* _Prompt_
Start to finish, return the listing below exactly, pictures excluded.

* _Information shown_
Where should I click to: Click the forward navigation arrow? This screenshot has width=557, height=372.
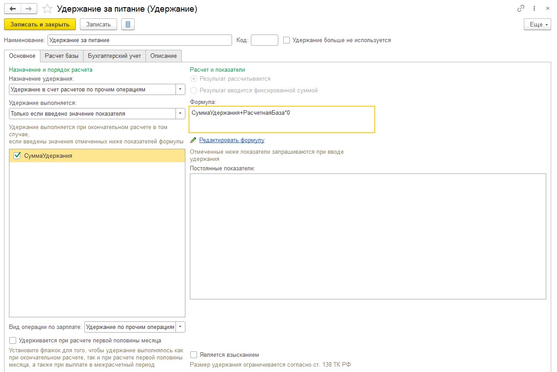point(28,9)
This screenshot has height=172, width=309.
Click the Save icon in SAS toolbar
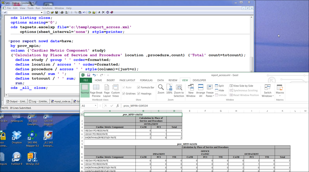(x=56, y=12)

* _Task solution_
Where should I click to: Click the forward navigation arrow? This screenshot has width=557, height=372.
point(28,9)
This screenshot has height=172, width=309.
Click the Save icon in SAS toolbar
(x=56, y=12)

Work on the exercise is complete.